As eleições autárquicas do passado domingo traziam três questões principais. Conseguiria o Partido Social-Democrata capitalizar ser Governo? Conseguiria o Partido Socialista inverter a pesada derrota das legislativas? Conseguiria o Chega ter um resultado mais alinhado com eleições legislativas do que com as eleições europeias?
A noite eleitoral de domingo vinha carregada de enorme expectativa. As várias sondagens que foram sendo conhecidas ao longo das semanas que antecederam as eleições e as primeiras projeções eleitorais conhecidas depois do encerramento das urnas, antecipavam uma noite longa e muitos resultados em aberto. Ao final da noite e apesar de anúncios de vitória para todos os gostos, a fantasia contrasta com a realidade.
Iniciativa Liberal, PAN, Bloco de Esquerda e Livre foram mais figurantes do que atores nestas eleições.

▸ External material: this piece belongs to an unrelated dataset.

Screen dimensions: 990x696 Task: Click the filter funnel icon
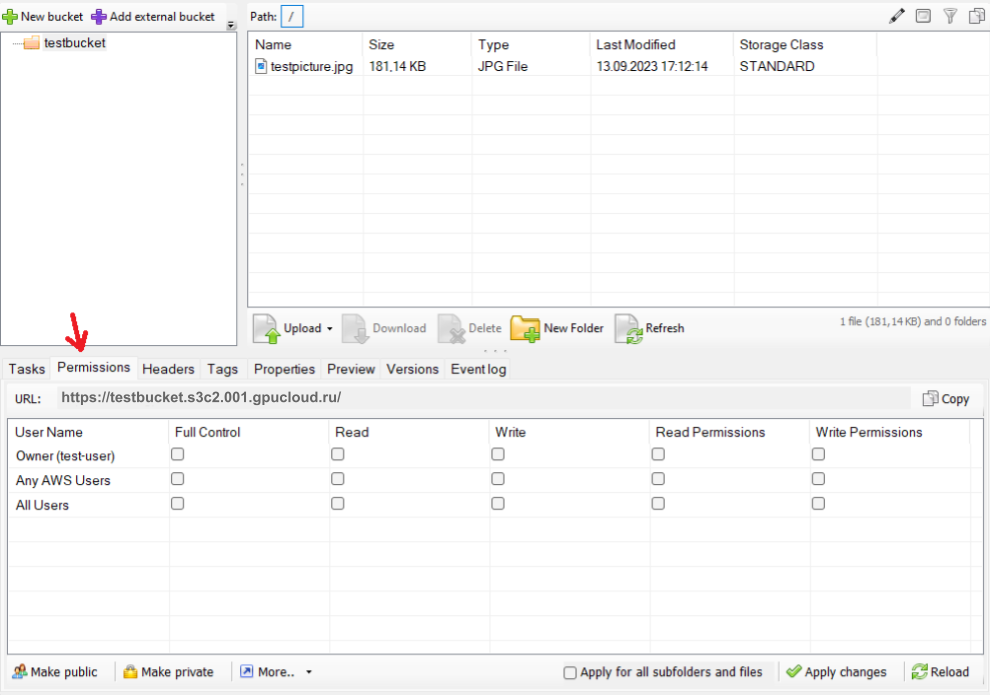(x=950, y=16)
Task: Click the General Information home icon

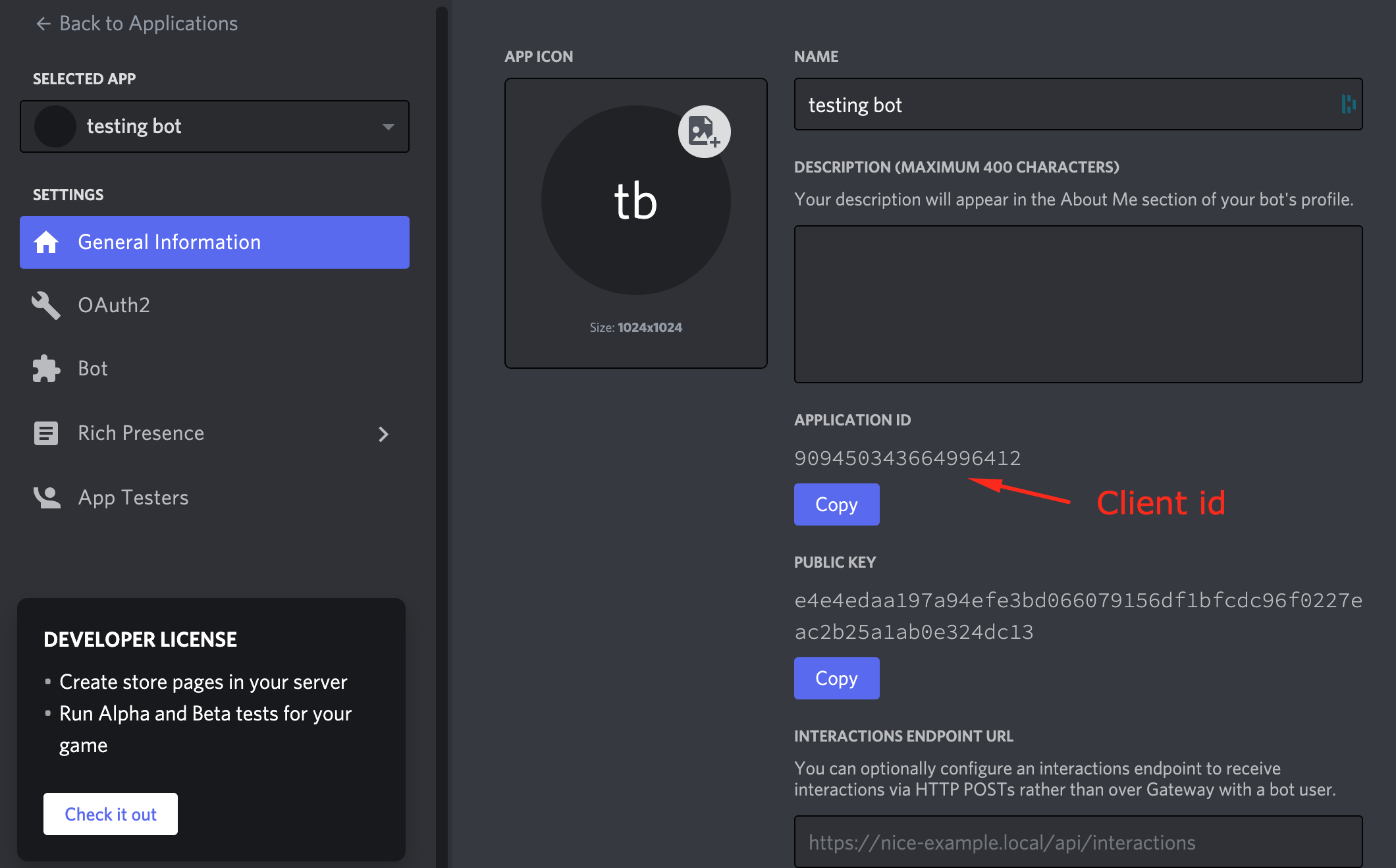Action: pos(46,240)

Para partidos da esquerda e para os liberais, a noite eleitoral foi curta, com pouco alarido e pouca mobilização. Com exceção da vitória do Livre na Câmara Municipal de Felgueiras, numa coligação com o Partido Socialista, pouco mais haveria a reportar, a não ser que, quatro anos depois, tudo continuava exatamente na mesma.
O Partido Comunista - curiosamente o único que assumiu a derrota -, tem um resultado que permite um sorriso tímido. Se, por um lado, perde cerca de cem mil votos e sete municípios face a 2021 – entre os quais Évora e Setúbal, duas capitais de distrito que os comunistas lideravam há décadas, por outro, conquista novos municípios e mantém o estatuto de partido com implementação territorial. E apesar de ter perdido cerca de um terço dos votos face às últimas eleições autárquicas, regista um crescimento no número de votos face às eleições legislativas de maio, sobrevivendo assim a mais um ato eleitoral.
Também o CDS-PP tem motivos para sorrir, e com menos timidez. Do desaparecimento da Assembleia da República e do fim anunciado do partido a uma coligação que o devolveu ao Parlamento e ao Governo, a senda de recuperação teve novo episódio no domingo passado. Conseguiu manter as seis Câmaras Municipais que já liderava e ainda vencer mais uma.
Para o Chega, estas eleições trazem um resultado agridoce e uma verdade dogmática. Do lado do resultado, o Chega conquista os primeiros municípios da sua história e consegue um número muito significativo de mandatos a nível nacional, que poderão ser determinantes para a formação de maiorias. No entanto, é claro que existe uma diferença abismal de votos nas eleições em que André Ventura é candidato e nas que não é - como demonstram as eleições europeias de 2024. É aqui que o dogma existe. Por mais que Rita Matias ou Pedro Pinto possam projetar a ilusão de um partido com muitos rostos, a noite de domingo e o terceiro lugar de ambos reforçou a ideia que o Chega começa e acaba em André Ventura – o processo de consolidação nacional e local têm, de facto, ritmos diferentes.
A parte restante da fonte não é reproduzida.